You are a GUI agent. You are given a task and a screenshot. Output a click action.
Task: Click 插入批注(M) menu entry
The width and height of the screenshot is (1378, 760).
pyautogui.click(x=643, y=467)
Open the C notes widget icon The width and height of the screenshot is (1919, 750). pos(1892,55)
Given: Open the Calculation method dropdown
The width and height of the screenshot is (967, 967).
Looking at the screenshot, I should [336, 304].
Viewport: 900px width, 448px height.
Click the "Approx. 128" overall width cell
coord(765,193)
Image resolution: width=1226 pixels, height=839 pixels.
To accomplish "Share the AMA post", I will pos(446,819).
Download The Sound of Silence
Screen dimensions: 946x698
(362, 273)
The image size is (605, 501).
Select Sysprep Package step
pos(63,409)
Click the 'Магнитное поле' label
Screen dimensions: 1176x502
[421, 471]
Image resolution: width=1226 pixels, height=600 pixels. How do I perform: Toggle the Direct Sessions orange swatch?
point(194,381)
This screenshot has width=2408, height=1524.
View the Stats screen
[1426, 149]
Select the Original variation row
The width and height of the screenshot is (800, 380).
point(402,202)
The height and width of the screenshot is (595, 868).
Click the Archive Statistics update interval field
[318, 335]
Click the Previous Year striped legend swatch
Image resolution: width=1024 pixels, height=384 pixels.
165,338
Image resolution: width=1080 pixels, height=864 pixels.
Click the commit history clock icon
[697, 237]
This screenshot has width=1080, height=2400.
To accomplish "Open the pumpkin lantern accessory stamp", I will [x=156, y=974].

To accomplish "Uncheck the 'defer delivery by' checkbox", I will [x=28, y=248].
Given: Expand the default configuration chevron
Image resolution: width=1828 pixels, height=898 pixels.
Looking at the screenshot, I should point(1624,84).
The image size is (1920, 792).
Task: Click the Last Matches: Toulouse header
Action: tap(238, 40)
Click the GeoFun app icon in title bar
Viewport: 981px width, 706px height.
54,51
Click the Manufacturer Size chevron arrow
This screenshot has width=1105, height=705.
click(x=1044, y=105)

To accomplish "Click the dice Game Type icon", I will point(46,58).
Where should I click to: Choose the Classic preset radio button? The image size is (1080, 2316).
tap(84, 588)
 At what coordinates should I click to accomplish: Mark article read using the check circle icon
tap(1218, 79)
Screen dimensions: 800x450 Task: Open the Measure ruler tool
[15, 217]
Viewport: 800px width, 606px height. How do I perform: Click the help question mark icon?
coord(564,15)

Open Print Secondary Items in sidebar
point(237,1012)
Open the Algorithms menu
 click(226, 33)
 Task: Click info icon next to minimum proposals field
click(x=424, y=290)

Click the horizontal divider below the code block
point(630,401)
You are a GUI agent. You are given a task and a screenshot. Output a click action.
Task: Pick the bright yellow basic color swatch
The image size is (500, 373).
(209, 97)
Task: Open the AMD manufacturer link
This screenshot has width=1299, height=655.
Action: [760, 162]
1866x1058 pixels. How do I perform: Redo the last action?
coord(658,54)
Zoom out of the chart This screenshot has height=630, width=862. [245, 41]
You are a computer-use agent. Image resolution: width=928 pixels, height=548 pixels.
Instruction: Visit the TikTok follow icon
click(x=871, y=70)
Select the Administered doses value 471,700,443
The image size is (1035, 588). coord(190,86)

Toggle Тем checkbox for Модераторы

* * * * *

--- EXERCISE ---
Put the records in the stretch from the line containing "Click the Previous Year striped legend swatch" through the line containing "will [x=28, y=248]." into a two-column CSV with the headers text and answer. Use one row per record, and place each value in a single quoted field with line breaks replaced by spaces.

--- EXERCISE RESPONSE ---
text,answer
"Click the Previous Year striped legend swatch Image resolution: width=1024 pixels, height=384 pixels.","165,338"
"Image resolution: width=1080 pixels, height=864 pixels. Click the commit history clock icon","[697, 237]"
"This screenshot has width=1080, height=2400. To accomplish ""Open the pumpkin lantern accessory stamp"",","I will [x=156, y=974]."
"To accomplish ""Uncheck the 'defer delivery by' checkbox"",","I will [x=28, y=248]."